■ **Exercise**: Output a character-exact copy of the data, images removed.

Collected data entries:
----

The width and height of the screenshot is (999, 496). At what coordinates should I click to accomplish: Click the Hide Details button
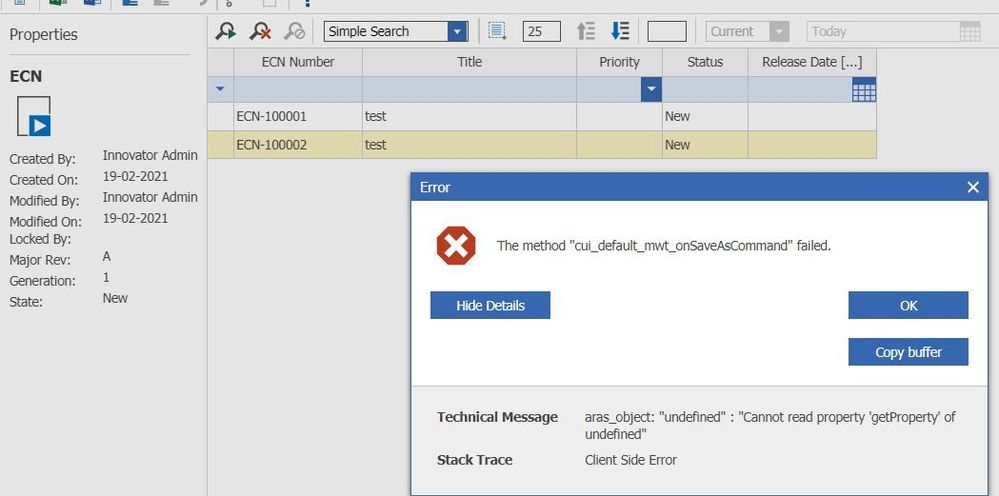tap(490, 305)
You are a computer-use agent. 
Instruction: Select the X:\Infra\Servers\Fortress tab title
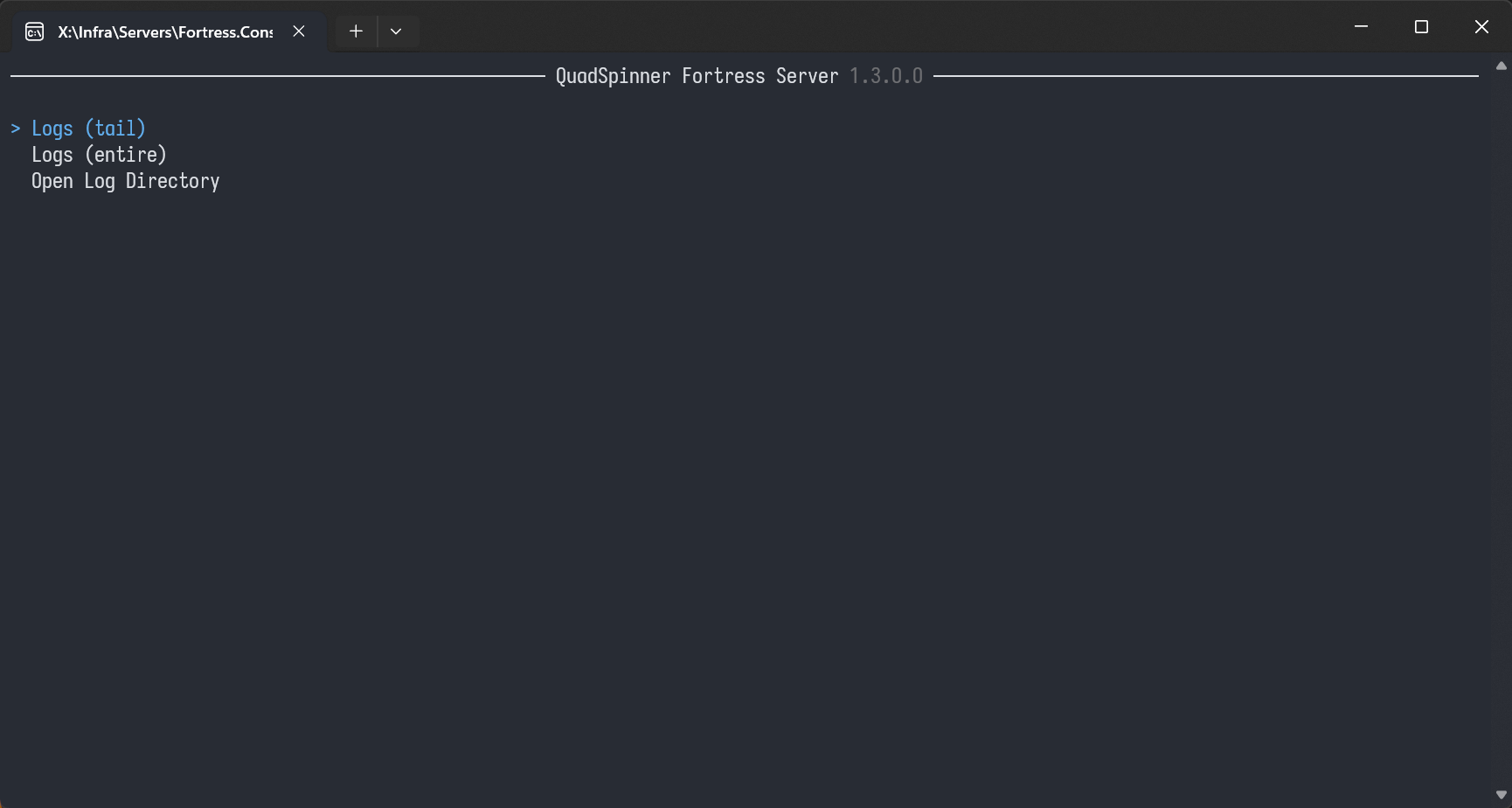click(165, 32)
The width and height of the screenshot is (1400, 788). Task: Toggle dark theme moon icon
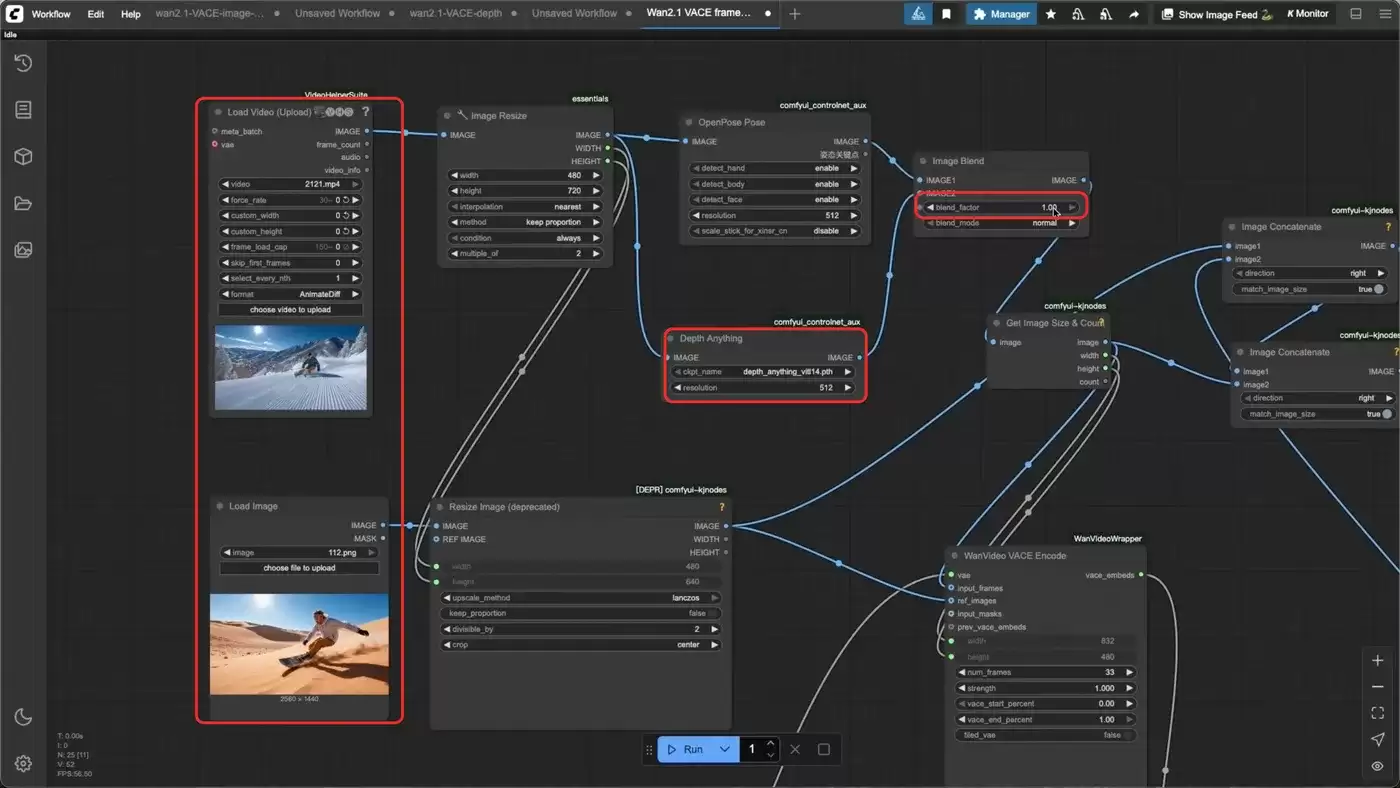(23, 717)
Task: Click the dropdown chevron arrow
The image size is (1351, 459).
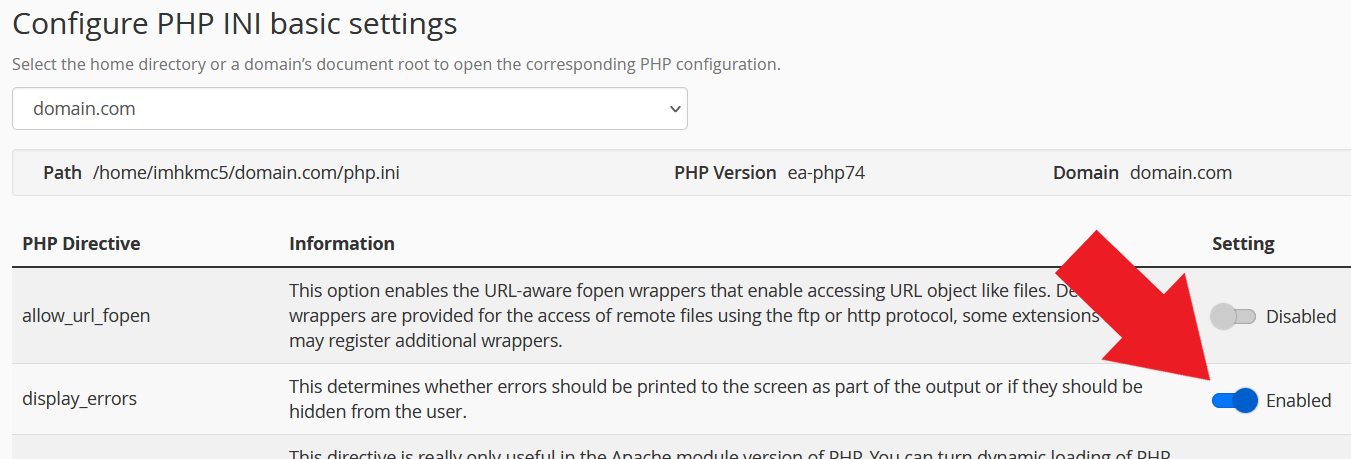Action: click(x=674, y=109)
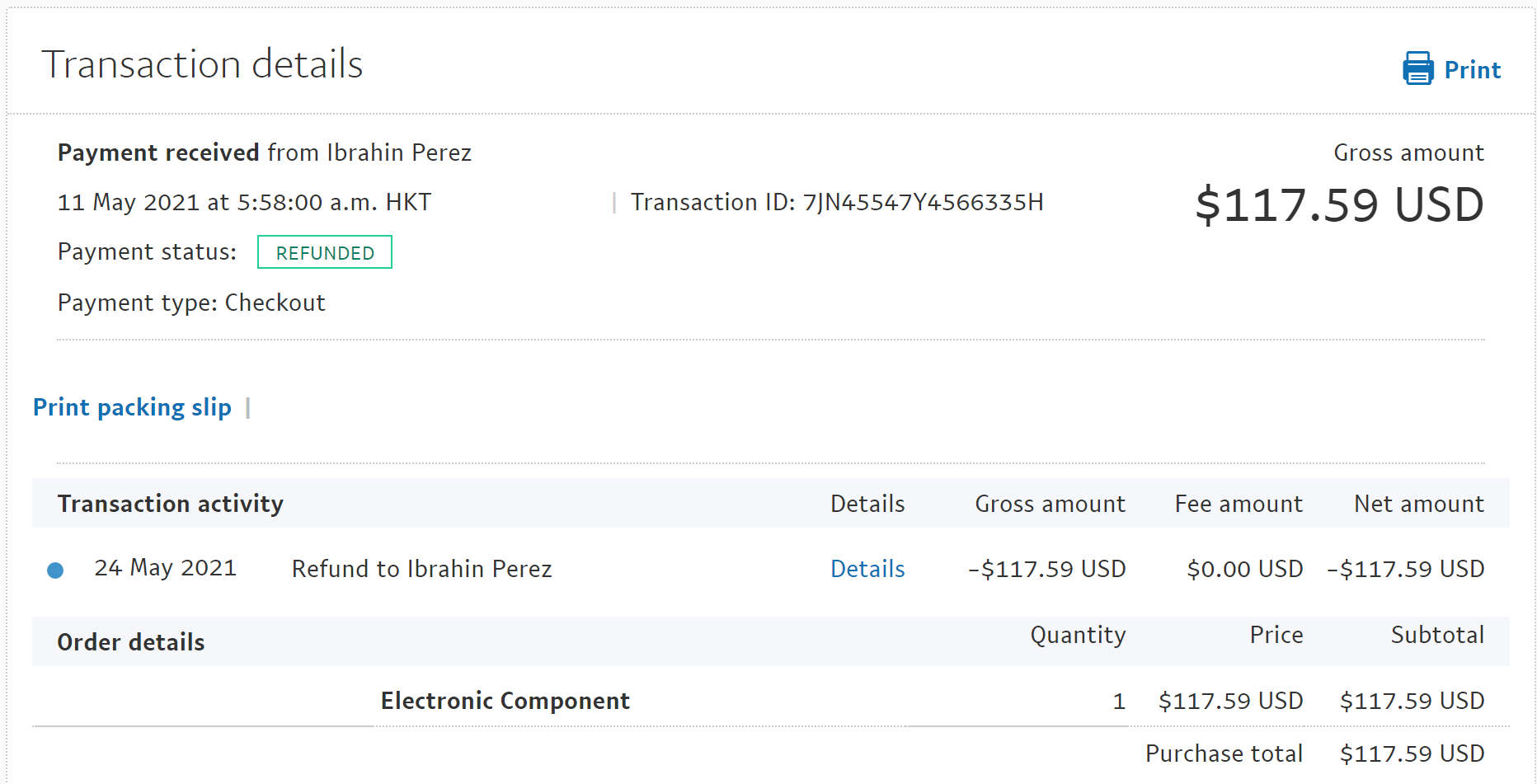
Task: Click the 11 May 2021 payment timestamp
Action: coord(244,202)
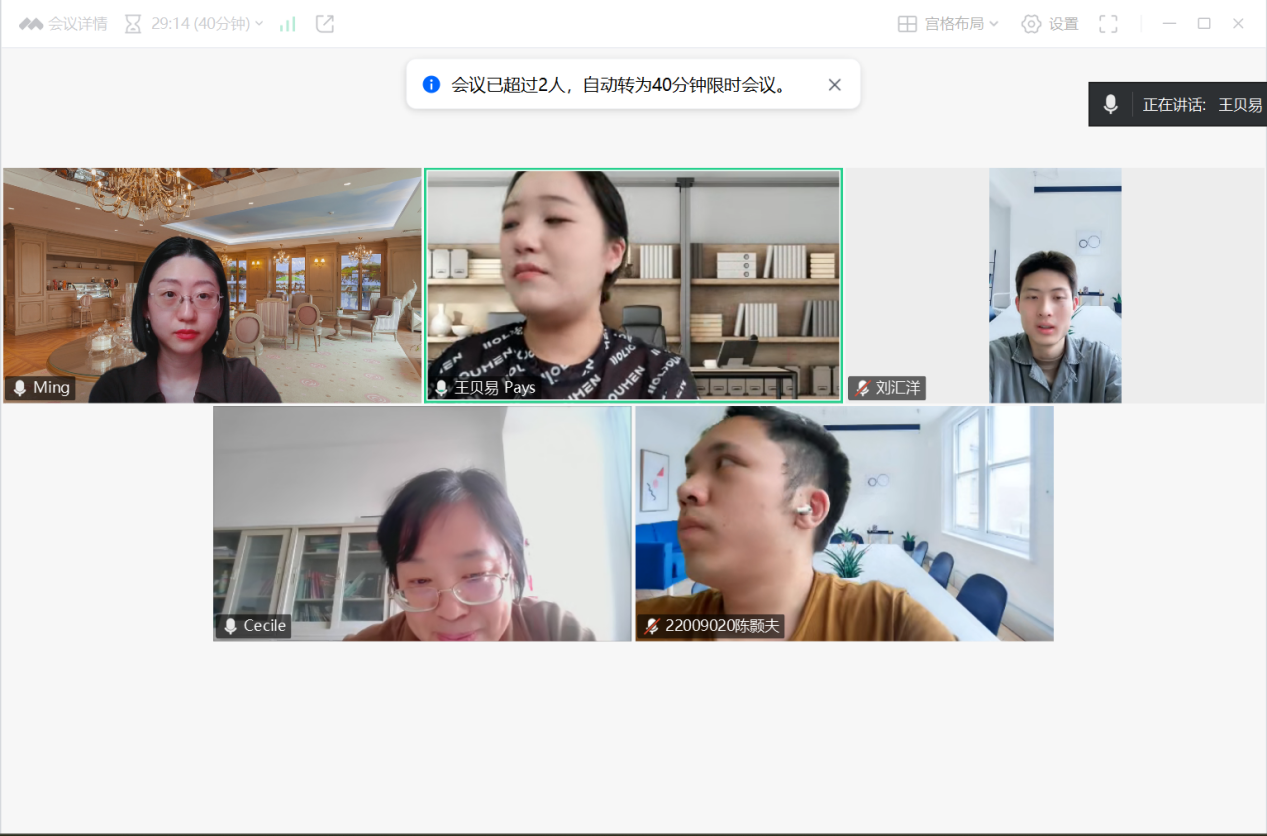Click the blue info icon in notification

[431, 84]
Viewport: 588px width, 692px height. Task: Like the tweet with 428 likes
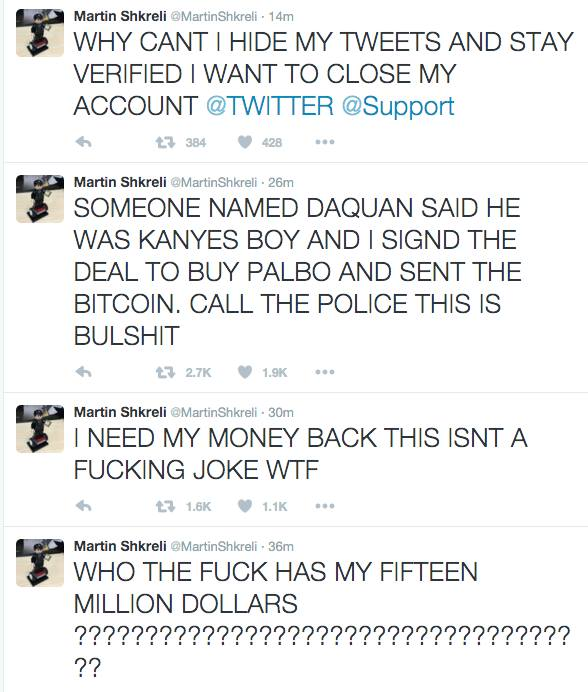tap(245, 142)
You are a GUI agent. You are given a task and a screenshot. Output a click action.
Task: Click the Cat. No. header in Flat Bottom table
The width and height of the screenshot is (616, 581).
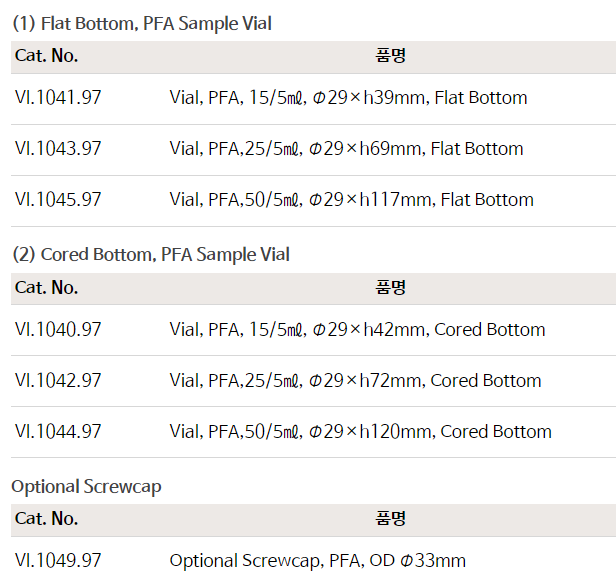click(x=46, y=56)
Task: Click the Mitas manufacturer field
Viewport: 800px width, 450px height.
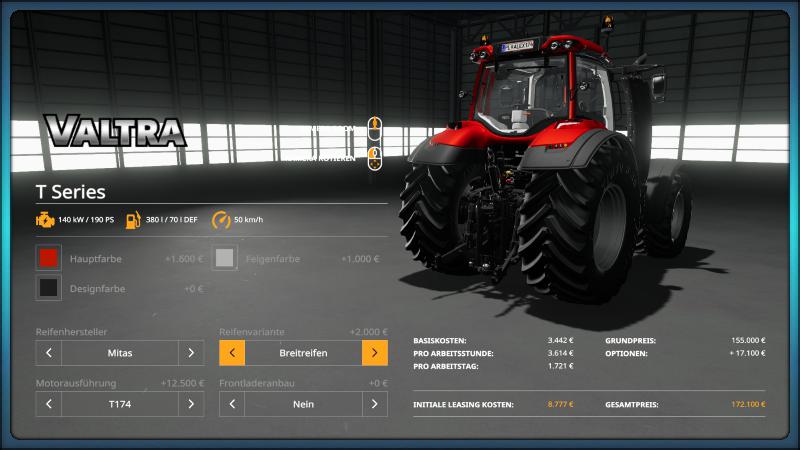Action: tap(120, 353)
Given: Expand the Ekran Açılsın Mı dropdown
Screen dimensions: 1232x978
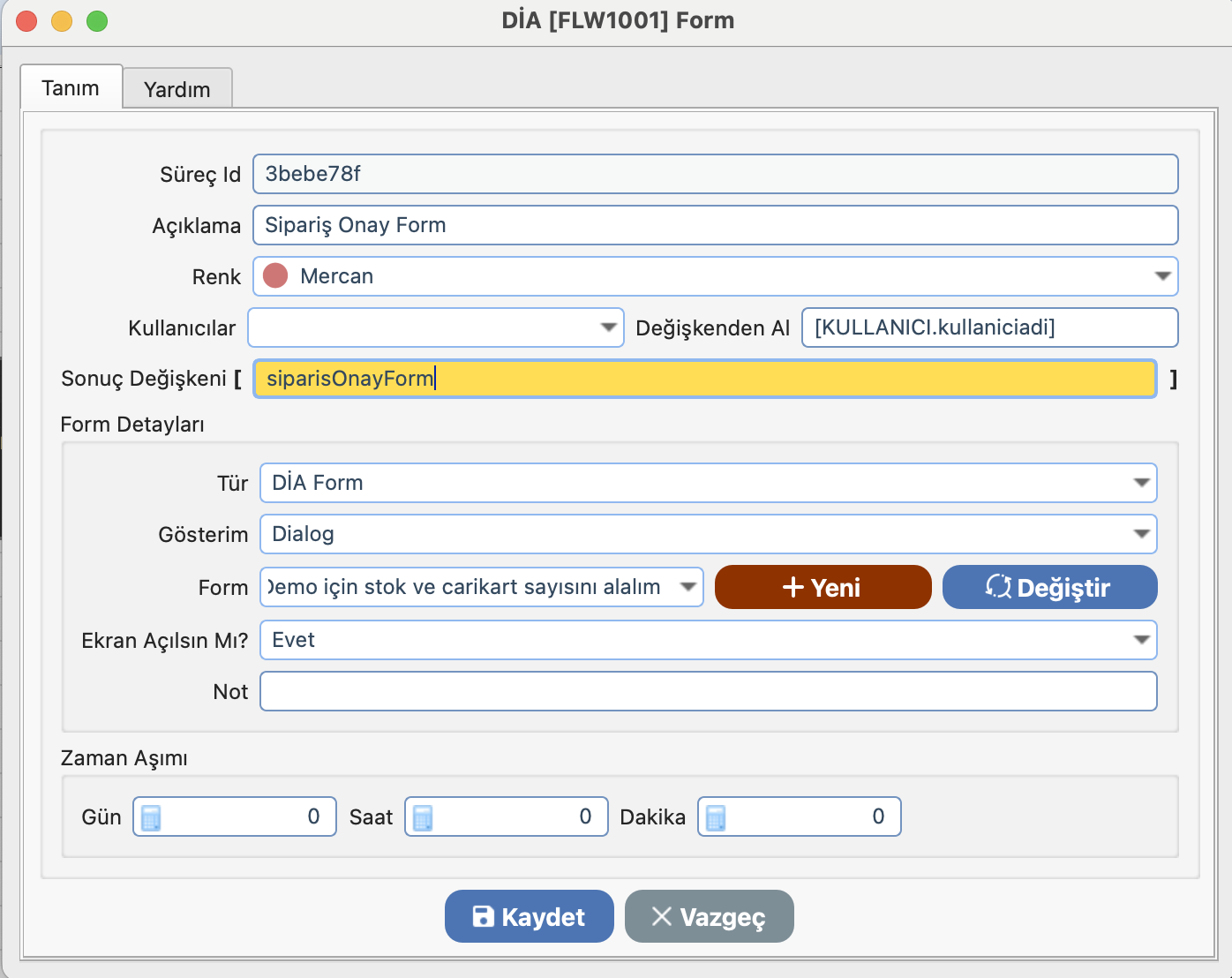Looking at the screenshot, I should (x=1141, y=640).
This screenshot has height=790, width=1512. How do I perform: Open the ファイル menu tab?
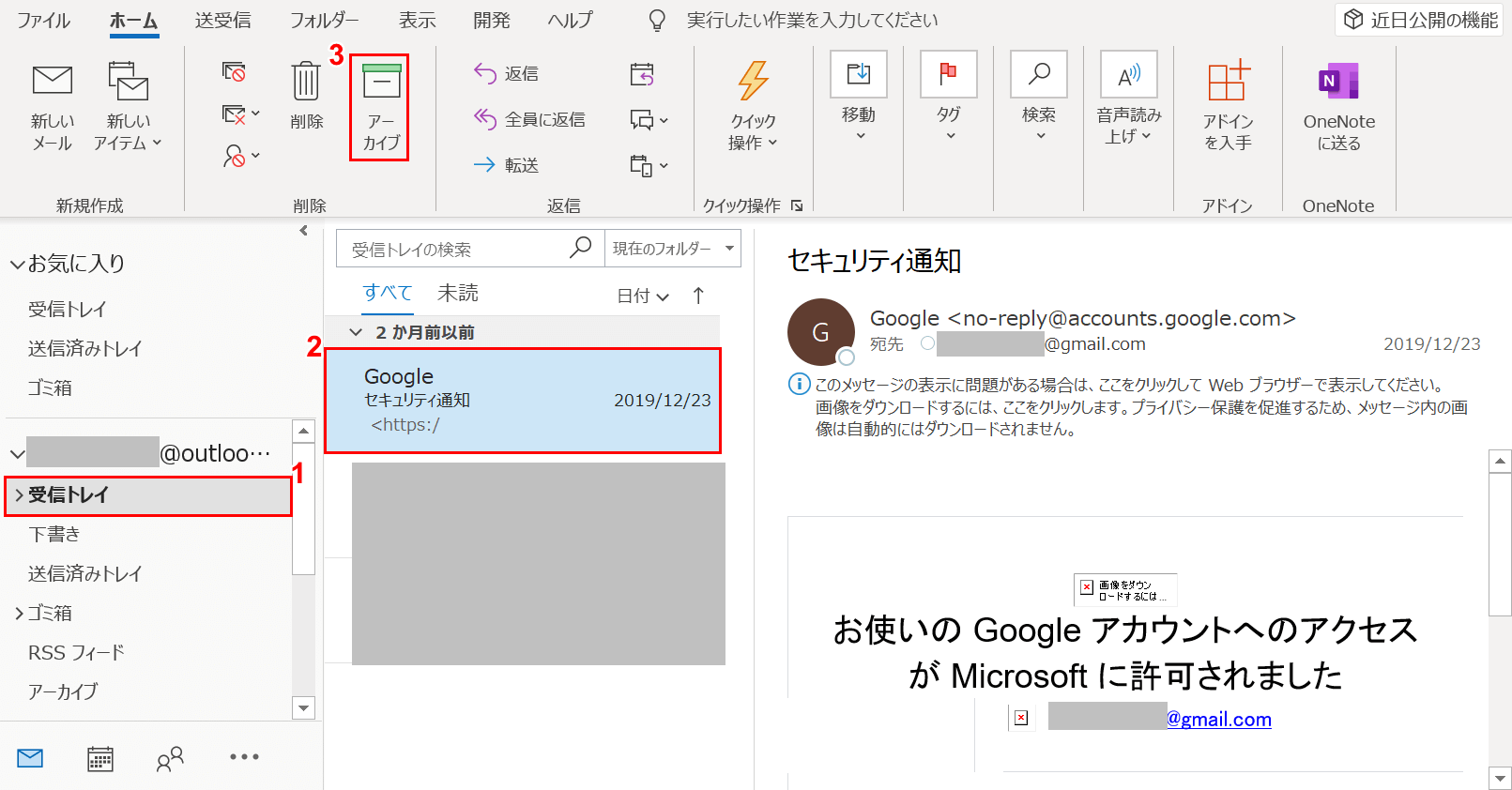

----

■ **Answer section**:
The width and height of the screenshot is (999, 496). At what coordinates should I click to accomplish: Click the Hide Details button
tap(490, 305)
You are a computer-use agent. 
Instruction: Select the X:\Infra\Servers\Fortress tab title
click(165, 32)
The width and height of the screenshot is (1400, 788). Task: Toggle dark theme moon icon
(23, 717)
Task: Click the dropdown chevron arrow
The image size is (1351, 459).
Action: click(x=674, y=109)
Task: Click the 11 May 2021 payment timestamp
Action: coord(244,202)
Click the blue info icon in notification

[431, 84]
Viewport: 588px width, 692px height. Task: Like the tweet with 428 likes
tap(245, 142)
You are a GUI agent. You are given a task and a screenshot. Output a click action.
Task: Click the Cat. No. header in Flat Bottom table
The width and height of the screenshot is (616, 581).
click(x=46, y=56)
Task: Click the Mitas manufacturer field
Viewport: 800px width, 450px height.
Action: tap(120, 353)
Given: Expand the Ekran Açılsın Mı dropdown
Screen dimensions: 1232x978
Looking at the screenshot, I should (x=1141, y=640).
This screenshot has height=790, width=1512. How do I perform: Open the ファイル menu tab?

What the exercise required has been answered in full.